The new wave of front-page stories in the mass media over the last few weeks about the excesses of the bureaucracy at seaports and bonded areas and the arduous, costly processing of duty rebates and other regulatory paperwork is further aggravating the businessmen's concern about the full restoration of the customs inspection authority to the civil service.

Businessmen and the government have often commended SGS for doing its job well since April, 1985. The two main objectives of the SGS work contract have been achieved. The flow of imports has been smooth and under-invoicing and over-invoicing of import prices have been reduced sharply, thereby protecting the domestic market from unfair import competition and increasing government receipts from import duties and other levies.

Official statistics, for example, show that even though the country's imports have consisted mostly of industrial basic materials and capital goods, which are either exempted from import duties or subject to low tariffs, government receipts from import duties and levies increased steadily from Rp 544.5 billion in 1984 to Rp 2.65 trillion last year.

During the first five years of the SGS assignment, $4.5 billion in foreign exchange was saved through the correction of the prices of imported capital goods and materials for the petroleum industry and investment projects.

Despite the great benefits of using SGS, it runs counter to the nations' sense of pride and it obviously does not make any economic sense to maintain the customs inspection authority in the hands of a foreign entity for an unlimited period of time.

In addition, the SGS fee from its inspection services reportedly amounts to 15 percent of the total value of inspected imports and reached as high as Rp 450 billion (US$209 million) last year. Therefore, from the outset, the hiring of SGS in April, 1985, soon after the Directorate General of Customs and Excise Duty was stripped of its customs inspection authority, was meant to be a temporary measure. This allowed ample opportunity for the restructuring and streamlining of the customs service, which had become notorious for its corrupt practices.

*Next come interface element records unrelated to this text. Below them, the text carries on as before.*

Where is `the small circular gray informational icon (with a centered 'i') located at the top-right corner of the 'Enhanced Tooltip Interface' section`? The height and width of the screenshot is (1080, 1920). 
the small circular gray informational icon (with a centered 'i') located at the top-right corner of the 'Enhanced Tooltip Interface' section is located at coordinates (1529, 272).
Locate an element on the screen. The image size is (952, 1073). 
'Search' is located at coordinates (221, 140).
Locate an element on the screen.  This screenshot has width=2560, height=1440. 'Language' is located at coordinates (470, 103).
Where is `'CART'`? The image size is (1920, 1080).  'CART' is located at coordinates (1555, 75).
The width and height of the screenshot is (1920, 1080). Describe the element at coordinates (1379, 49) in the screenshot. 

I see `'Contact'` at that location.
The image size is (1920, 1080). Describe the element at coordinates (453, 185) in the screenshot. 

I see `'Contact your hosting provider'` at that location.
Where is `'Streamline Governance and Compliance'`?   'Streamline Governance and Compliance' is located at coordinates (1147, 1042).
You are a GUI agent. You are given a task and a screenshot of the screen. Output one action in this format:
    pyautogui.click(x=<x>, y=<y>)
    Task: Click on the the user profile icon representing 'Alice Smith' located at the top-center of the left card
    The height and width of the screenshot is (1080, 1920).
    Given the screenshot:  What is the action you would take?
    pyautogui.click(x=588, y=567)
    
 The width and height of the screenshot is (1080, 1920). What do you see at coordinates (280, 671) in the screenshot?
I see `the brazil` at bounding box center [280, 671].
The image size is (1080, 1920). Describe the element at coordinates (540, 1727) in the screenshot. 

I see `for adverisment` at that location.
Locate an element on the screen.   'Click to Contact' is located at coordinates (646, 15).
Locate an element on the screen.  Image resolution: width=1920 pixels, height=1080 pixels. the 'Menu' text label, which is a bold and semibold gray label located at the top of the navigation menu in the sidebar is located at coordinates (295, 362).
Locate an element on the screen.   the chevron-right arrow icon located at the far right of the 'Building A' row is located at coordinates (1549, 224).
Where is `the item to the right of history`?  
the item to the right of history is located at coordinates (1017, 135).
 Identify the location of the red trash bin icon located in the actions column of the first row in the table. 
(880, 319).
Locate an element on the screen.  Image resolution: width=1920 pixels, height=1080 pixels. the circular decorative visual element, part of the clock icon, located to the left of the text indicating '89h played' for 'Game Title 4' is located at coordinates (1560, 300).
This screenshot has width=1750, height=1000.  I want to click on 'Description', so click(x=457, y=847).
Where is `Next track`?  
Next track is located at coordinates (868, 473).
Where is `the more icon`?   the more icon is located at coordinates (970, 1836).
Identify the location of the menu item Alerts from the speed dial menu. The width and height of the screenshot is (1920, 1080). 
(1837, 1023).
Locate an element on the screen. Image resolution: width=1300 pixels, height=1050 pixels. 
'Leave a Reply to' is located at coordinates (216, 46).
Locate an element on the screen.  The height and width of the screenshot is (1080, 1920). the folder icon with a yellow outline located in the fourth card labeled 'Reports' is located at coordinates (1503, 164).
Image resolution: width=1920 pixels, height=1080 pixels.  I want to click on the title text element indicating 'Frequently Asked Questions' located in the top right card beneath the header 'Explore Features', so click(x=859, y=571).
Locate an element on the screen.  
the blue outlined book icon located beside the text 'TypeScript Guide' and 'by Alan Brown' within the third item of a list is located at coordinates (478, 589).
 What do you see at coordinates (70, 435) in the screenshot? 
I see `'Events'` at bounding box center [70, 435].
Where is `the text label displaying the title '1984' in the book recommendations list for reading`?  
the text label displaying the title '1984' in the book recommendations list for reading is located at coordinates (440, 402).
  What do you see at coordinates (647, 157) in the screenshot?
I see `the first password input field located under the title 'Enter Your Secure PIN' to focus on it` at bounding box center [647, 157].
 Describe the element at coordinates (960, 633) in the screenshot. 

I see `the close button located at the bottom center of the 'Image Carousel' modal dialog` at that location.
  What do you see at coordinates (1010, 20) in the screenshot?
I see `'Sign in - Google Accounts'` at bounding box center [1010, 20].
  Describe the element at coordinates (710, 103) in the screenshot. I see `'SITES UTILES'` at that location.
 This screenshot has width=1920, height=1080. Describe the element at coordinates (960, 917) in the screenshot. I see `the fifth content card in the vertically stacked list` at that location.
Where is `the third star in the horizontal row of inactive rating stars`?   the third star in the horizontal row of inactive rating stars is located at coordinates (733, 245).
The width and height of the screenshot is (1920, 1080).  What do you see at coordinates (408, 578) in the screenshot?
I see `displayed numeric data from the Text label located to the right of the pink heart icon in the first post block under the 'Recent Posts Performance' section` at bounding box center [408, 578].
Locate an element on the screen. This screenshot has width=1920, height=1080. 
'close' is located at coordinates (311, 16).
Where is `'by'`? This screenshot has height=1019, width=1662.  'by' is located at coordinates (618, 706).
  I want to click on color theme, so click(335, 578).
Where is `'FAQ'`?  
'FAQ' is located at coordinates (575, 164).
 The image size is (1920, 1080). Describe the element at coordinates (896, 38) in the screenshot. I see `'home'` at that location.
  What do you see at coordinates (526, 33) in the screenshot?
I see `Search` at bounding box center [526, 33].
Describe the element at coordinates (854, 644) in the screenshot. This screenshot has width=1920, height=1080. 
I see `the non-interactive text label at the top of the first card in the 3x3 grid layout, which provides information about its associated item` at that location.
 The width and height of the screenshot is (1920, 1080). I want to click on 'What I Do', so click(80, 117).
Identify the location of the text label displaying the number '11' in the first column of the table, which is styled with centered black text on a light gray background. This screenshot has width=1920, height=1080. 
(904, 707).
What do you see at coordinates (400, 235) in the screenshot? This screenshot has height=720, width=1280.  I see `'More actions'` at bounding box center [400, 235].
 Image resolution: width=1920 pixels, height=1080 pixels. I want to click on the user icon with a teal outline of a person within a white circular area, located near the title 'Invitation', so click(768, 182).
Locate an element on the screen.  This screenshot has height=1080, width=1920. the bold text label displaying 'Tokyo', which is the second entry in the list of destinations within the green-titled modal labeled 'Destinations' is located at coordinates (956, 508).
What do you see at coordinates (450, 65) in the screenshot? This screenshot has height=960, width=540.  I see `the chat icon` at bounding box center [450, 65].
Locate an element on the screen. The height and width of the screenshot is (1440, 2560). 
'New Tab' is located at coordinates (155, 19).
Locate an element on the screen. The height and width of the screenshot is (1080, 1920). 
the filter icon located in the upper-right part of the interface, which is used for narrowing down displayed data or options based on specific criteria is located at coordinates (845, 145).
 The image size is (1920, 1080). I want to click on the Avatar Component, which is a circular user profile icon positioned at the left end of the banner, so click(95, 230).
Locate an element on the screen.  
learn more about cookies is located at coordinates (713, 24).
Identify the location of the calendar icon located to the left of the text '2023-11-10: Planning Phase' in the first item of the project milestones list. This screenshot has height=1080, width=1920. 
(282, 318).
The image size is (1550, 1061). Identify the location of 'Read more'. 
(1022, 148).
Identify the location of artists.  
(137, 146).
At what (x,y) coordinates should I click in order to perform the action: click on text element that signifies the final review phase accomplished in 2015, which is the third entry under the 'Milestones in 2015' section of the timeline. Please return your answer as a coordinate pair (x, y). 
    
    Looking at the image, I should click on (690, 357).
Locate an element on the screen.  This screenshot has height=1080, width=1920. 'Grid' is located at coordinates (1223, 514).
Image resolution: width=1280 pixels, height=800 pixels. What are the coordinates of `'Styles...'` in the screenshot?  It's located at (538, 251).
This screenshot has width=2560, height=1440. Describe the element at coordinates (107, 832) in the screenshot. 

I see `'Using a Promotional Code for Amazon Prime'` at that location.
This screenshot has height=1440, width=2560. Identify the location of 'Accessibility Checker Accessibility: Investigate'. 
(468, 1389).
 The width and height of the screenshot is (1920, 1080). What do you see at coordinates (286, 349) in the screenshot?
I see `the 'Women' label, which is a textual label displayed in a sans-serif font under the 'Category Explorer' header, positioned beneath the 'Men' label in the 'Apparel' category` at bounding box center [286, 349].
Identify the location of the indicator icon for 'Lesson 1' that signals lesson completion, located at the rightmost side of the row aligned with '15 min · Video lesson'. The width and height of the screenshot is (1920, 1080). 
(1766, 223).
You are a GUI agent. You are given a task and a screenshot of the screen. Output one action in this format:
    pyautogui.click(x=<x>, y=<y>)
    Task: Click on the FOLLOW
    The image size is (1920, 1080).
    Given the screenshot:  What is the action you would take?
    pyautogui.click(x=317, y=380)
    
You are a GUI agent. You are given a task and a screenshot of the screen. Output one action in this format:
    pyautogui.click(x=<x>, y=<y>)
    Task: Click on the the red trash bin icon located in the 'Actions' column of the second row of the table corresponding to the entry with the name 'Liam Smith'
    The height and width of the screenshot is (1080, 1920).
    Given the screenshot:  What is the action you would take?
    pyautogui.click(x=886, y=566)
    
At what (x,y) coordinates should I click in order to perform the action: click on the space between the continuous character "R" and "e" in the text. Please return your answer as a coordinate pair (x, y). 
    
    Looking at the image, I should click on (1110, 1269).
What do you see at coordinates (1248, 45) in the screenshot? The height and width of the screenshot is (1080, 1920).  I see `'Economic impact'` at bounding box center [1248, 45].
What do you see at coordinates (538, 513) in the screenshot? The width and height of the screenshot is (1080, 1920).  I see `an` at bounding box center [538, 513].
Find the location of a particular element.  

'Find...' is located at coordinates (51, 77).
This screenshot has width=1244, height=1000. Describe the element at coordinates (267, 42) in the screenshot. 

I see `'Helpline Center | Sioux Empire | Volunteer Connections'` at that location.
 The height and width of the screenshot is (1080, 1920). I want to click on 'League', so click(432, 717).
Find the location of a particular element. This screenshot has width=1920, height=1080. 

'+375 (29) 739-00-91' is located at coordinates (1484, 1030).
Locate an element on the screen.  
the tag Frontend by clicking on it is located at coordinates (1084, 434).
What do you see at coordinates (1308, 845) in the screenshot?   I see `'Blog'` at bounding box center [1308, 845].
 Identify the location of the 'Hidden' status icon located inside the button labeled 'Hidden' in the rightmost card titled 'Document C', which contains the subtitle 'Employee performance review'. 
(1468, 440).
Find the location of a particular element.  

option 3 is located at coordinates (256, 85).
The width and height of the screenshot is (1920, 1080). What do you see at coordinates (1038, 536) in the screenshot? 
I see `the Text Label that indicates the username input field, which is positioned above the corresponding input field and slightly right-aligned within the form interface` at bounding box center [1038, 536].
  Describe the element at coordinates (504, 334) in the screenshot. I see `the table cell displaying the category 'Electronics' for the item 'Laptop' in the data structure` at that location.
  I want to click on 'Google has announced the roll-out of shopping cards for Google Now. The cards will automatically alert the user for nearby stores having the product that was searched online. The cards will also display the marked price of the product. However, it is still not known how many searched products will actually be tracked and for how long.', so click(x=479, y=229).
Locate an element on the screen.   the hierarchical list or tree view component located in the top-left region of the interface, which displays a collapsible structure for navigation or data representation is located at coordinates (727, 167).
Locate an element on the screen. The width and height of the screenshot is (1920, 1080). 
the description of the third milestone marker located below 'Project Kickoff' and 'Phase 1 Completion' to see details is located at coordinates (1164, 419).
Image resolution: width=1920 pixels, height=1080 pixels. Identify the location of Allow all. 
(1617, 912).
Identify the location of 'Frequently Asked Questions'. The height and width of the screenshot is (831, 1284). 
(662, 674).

Theoretically, the preparations for the phasing out of the SGS service have been quite adequate. A great number of customs officials, who had little else to do anyway, have been retrained by SGS. A new surveying company, PT Surveyor Indonesia, was set up in August 1991. This company, which is 76 percent owned by the Ministry of Finance, 20 percent by SGS and four percent by another state company, PT Sucofindo, is designed to take over the bulk of customs inspection in July, 1995.

What is worrying businessmen, however, is not the technical competence of Indonesian officials but the attitude of the Indonesians who staff and manage PT Surveyor Indonesia. After all, not many state companies can be commended for efficiency and accountability.

It is nonetheless too early to make a final judgment and, therefore, it is unfair to presume that the attitude of PT Surveyor Indonesia's executives will be as bad as the public perception of what to expect from the customs service. After all, SGS has been actively involved in the recruitment for the new company and in the establishment of its inspection procedures.

It is, however, wise for the government to take the businessmen's concern into serious account by seeing to it that PT Surveyor Indonesia develops as an independent and highly capable inspection and surveying company and does not, instead, turn into the old directorate general of customs in a corporate suit. That requires the government to ensure that all recruits for the company are technically competent and that their pay is high enough to enable them to maintain integrity, to work professionally and to eventually get additional jobs overseas.